Quann Malaysia, formerly known as e-Cop Malaysia, is announcing an official warning about how buyers can anonymously purchase 46.2 million Malaysian mobile users’ data for a mere RM32,000 (estimated at current price).
The warning follows the recent revelation that 46.2 million Malaysian mobile users’ data was on sale for 1 Bitcoin (RM32,000). Just last week, samples of a list containing Malaysian mobile users’ data from telecommunication companies from 2014 went on sale, which includes postpaid and prepaid numbers, customer details, addresses as well as sim card information.
Such information has the risk of being used by hackers to carry out social engineering attacks to trick users into divulging financial information and passwords or phone cloning, where the identity of the user is copied to another phone.

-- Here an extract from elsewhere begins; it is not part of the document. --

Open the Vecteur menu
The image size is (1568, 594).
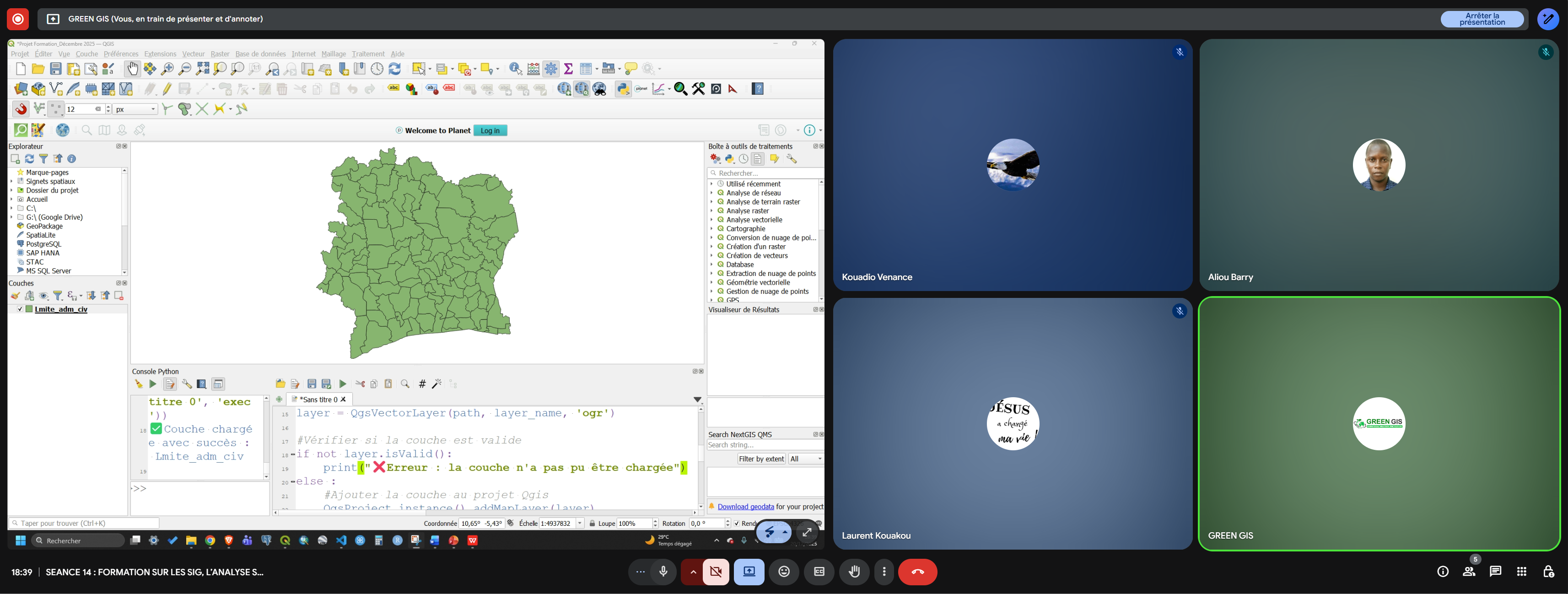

Ivan Wen, General Manager of Quann Malaysia says: “It is almost impossible to stop any sale of the leaked data, unless the affected companies pay a ransom to the hacker or data thief. However, paying a ransom does not guarantee that the data will not be leaked. As such, we do not encourage companies to do so. This extremely attractive pricing for so much data will lead to a rise in the number of buyers who are confident they cannot be tracked.”
It is still not clear at this stage if a ransom has been demanded from the telecommunications providers. However, since the sale will be in Bitcoin, any company or person can anonymously purchase the whole list from this anonymous hacker.
Currently, while Bitcoin transactions are transparent online, the identities of both the seller and buyer will remain anonymous and cannot be tracked. Wen also adds that only a few countries are left that have yet to put in place a proper KYC (Know-Your-Customer) regulations regarding Bitcoin purchases.
“It is high time that we take a different approach to dealing with the spiralling number of worldwide ransomware demands. We hope that regulators and policy makers will take action to put in more defined processes and regulations to track the purchase and dealings in Bitcoin among Malaysians, so that fraudulent (data) purchases can be tracked,” he continues.
He also advises Malaysians who have not changed their SIM cards since 2014, to replace their SIM cards as soon as possible, suggesting that telecommunications company to allow users to do this free of charge, which will encourage quicker resolution to this matter.